Research Center of Clinical Laboratory Science, Bengbu Medical College, Anhui 233030, China.
Toxicol Lett. 2014 Nov 18;231(1):82-91. doi: 10.1016/j.toxlet.2014.09.014. Epub 2014 Sep 23.
Accumulating evidence has revealed that a natural compound curcumin exerts its anti-tumor activity in pancreatic cancer. However, the underlying molecular mechanism remains elusive. Recently, miRNAs have been demonstrated to play a crucial role in tumorigenesis, suggesting that targeting miRNAs could be a promising approach for the treatment of human cancers. In this study, we explored whether curcumin regulates miR-7, leading to the inhibition of cell growth, migration and invasion in pancreatic cancer cells. We observed that curcumin suppressed cell growth, migration and invasion, and induced cell apoptosis, which is associated with increased expression of miR-7 and subsequently decreased expression of SET8, one of the miR-7 targets. These findings demonstrated that targeting miR-7 by curcumin could be a novel strategy for the treatment of pancreatic cancer.

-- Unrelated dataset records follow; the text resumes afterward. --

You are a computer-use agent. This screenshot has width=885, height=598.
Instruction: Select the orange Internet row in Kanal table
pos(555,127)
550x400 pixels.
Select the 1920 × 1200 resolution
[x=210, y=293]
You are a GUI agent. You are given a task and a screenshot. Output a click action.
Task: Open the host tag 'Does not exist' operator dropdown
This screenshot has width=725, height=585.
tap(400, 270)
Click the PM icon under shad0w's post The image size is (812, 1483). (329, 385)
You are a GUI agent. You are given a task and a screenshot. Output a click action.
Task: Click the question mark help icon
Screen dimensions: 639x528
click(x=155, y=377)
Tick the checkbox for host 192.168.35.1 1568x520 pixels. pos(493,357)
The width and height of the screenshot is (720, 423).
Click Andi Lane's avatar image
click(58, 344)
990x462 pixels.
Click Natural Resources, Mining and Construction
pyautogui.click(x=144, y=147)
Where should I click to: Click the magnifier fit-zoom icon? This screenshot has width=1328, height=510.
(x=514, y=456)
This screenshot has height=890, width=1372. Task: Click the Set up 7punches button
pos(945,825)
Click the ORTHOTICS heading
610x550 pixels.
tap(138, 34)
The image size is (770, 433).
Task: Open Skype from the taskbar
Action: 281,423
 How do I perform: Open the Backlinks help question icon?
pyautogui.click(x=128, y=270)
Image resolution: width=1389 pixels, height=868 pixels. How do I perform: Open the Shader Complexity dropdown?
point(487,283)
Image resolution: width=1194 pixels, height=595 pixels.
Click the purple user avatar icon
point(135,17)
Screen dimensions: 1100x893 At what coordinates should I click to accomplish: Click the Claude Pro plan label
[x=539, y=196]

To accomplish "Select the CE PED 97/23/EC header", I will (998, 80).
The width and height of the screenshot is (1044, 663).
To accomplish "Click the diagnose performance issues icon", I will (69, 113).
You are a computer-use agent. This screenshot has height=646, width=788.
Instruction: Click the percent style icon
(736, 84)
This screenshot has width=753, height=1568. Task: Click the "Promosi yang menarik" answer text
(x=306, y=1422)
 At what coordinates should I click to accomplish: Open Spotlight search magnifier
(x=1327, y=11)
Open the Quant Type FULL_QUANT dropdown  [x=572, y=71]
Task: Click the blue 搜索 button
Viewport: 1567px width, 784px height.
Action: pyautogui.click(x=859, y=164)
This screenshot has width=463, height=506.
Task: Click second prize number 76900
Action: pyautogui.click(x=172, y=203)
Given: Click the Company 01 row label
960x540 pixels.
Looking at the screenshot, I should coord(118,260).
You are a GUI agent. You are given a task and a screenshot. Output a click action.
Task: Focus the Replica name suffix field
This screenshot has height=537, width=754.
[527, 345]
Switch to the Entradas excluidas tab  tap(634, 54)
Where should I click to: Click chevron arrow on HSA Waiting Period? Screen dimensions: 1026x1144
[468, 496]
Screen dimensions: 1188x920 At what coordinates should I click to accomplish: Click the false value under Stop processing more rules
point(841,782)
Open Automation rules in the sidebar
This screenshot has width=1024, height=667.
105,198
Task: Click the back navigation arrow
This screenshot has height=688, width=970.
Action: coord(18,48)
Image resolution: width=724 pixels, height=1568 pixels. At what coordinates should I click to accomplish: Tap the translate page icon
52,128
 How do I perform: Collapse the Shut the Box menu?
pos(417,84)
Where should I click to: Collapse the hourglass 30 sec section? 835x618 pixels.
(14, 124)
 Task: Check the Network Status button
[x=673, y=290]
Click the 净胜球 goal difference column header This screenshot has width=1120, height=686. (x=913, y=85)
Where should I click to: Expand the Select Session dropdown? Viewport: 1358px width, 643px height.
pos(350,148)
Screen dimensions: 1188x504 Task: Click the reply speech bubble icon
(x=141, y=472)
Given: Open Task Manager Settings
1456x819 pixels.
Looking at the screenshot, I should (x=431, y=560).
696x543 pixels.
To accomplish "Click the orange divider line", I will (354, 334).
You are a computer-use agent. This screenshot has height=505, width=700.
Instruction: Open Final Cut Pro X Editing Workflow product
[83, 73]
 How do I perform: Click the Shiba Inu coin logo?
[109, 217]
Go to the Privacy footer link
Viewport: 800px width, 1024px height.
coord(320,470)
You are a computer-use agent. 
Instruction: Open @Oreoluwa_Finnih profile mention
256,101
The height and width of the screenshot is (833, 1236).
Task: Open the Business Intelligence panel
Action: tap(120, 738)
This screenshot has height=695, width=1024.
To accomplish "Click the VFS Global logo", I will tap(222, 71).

越来越多的证据表明,天然化合物姜黄素在胰腺癌中发挥其抗肿瘤活性。然而,其潜在的分子机制仍然难以捉摸。最近,微小RNA(miRNAs)已被证明在肿瘤发生中起关键作用,这表明靶向miRNAs可能是治疗人类癌症的一种有前途的方法。在本研究中,我们探讨了姜黄素是否调节miR-7,从而导致胰腺癌细胞的生长、迁移和侵袭受到抑制。我们观察到姜黄素抑制细胞生长、迁移和侵袭,并诱导细胞凋亡,这与miR-7表达增加以及随后miR-7靶标之一SET8表达降低有关。这些发现表明,姜黄素靶向miR-7可能是治疗胰腺癌的一种新策略。